• DIRECTIONS FOR THIS TASK: All entries are to be given again verbatim.

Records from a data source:
- - -

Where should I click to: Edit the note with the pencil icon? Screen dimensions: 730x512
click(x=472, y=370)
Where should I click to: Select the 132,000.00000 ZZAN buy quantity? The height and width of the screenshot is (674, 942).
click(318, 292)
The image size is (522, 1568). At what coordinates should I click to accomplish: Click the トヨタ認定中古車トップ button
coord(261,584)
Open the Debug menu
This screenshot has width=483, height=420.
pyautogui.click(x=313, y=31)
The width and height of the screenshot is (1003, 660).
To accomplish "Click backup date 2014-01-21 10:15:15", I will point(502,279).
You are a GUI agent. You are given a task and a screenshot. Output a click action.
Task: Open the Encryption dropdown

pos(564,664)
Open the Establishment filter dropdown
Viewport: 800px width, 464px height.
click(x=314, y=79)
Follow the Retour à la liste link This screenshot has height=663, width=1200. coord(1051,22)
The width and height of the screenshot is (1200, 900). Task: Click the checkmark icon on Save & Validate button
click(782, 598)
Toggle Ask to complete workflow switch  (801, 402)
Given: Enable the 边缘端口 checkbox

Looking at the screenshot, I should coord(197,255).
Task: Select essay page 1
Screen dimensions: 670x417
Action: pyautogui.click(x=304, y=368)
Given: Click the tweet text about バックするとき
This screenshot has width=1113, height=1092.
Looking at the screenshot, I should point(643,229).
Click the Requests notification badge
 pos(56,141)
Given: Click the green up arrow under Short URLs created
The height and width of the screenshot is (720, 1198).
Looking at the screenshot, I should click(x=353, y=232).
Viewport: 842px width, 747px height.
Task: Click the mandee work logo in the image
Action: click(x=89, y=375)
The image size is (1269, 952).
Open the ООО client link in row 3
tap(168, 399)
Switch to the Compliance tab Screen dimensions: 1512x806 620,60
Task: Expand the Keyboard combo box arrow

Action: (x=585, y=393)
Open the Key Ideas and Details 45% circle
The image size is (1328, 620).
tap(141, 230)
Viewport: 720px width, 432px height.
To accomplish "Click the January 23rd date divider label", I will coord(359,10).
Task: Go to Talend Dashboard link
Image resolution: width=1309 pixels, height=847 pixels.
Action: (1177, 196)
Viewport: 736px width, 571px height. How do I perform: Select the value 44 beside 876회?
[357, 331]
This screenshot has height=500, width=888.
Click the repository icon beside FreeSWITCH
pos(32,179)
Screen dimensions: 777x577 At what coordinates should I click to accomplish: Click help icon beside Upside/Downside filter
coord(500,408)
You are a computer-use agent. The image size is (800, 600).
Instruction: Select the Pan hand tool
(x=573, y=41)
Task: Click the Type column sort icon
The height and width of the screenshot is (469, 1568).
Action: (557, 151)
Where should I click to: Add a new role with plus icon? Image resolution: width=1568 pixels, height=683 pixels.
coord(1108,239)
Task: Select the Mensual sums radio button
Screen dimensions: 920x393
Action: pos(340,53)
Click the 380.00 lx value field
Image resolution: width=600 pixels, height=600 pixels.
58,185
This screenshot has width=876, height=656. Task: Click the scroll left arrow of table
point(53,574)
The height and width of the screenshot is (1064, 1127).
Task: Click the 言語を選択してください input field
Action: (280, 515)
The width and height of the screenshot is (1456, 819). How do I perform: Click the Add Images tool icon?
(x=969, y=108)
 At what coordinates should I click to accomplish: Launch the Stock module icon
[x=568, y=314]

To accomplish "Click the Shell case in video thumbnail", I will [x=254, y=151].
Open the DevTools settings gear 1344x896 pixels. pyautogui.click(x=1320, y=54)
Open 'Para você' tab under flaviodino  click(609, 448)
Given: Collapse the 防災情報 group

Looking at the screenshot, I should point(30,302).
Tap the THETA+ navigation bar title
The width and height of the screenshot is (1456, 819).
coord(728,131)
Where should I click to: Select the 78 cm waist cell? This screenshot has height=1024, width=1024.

- - -

• FINAL ANSWER:
Where should I click to: Edit the note with the pencil icon? Screen dimensions: 730x512
click(x=472, y=370)
Where should I click to: Select the 132,000.00000 ZZAN buy quantity? The height and width of the screenshot is (674, 942).
click(318, 292)
The image size is (522, 1568). At what coordinates should I click to accomplish: Click the トヨタ認定中古車トップ button
coord(261,584)
Open the Debug menu
This screenshot has width=483, height=420.
pyautogui.click(x=313, y=31)
The width and height of the screenshot is (1003, 660).
To accomplish "Click backup date 2014-01-21 10:15:15", I will point(502,279).
You are a GUI agent. You are given a task and a screenshot. Output a click action.
Task: Open the Encryption dropdown

pos(564,664)
Open the Establishment filter dropdown
Viewport: 800px width, 464px height.
click(x=314, y=79)
Follow the Retour à la liste link This screenshot has height=663, width=1200. coord(1051,22)
The width and height of the screenshot is (1200, 900). Task: Click the checkmark icon on Save & Validate button
click(782, 598)
Toggle Ask to complete workflow switch  (801, 402)
Given: Enable the 边缘端口 checkbox

Looking at the screenshot, I should coord(197,255).
Task: Select essay page 1
Screen dimensions: 670x417
Action: pyautogui.click(x=304, y=368)
Given: Click the tweet text about バックするとき
This screenshot has width=1113, height=1092.
Looking at the screenshot, I should point(643,229).
Click the Requests notification badge
 pos(56,141)
Given: Click the green up arrow under Short URLs created
The height and width of the screenshot is (720, 1198).
Looking at the screenshot, I should click(x=353, y=232).
Viewport: 842px width, 747px height.
Task: Click the mandee work logo in the image
Action: click(x=89, y=375)
The image size is (1269, 952).
Open the ООО client link in row 3
tap(168, 399)
Switch to the Compliance tab Screen dimensions: 1512x806 620,60
Task: Expand the Keyboard combo box arrow

Action: (x=585, y=393)
Open the Key Ideas and Details 45% circle
The image size is (1328, 620).
tap(141, 230)
Viewport: 720px width, 432px height.
To accomplish "Click the January 23rd date divider label", I will coord(359,10).
Task: Go to Talend Dashboard link
Image resolution: width=1309 pixels, height=847 pixels.
Action: (1177, 196)
Viewport: 736px width, 571px height. How do I perform: Select the value 44 beside 876회?
[357, 331]
This screenshot has height=500, width=888.
Click the repository icon beside FreeSWITCH
pos(32,179)
Screen dimensions: 777x577 At what coordinates should I click to accomplish: Click help icon beside Upside/Downside filter
coord(500,408)
You are a computer-use agent. The image size is (800, 600).
Instruction: Select the Pan hand tool
(x=573, y=41)
Task: Click the Type column sort icon
The height and width of the screenshot is (469, 1568).
Action: (557, 151)
Where should I click to: Add a new role with plus icon? Image resolution: width=1568 pixels, height=683 pixels.
coord(1108,239)
Task: Select the Mensual sums radio button
Screen dimensions: 920x393
Action: pos(340,53)
Click the 380.00 lx value field
Image resolution: width=600 pixels, height=600 pixels.
58,185
This screenshot has width=876, height=656. Task: Click the scroll left arrow of table
point(53,574)
The height and width of the screenshot is (1064, 1127).
Task: Click the 言語を選択してください input field
Action: (280, 515)
The width and height of the screenshot is (1456, 819). How do I perform: Click the Add Images tool icon?
(x=969, y=108)
 At what coordinates should I click to accomplish: Launch the Stock module icon
[x=568, y=314]

To accomplish "Click the Shell case in video thumbnail", I will [x=254, y=151].
Open the DevTools settings gear 1344x896 pixels. pyautogui.click(x=1320, y=54)
Open 'Para você' tab under flaviodino  click(609, 448)
Given: Collapse the 防災情報 group

Looking at the screenshot, I should point(30,302).
Tap the THETA+ navigation bar title
The width and height of the screenshot is (1456, 819).
coord(728,131)
Where should I click to: Select the 78 cm waist cell? This screenshot has height=1024, width=1024.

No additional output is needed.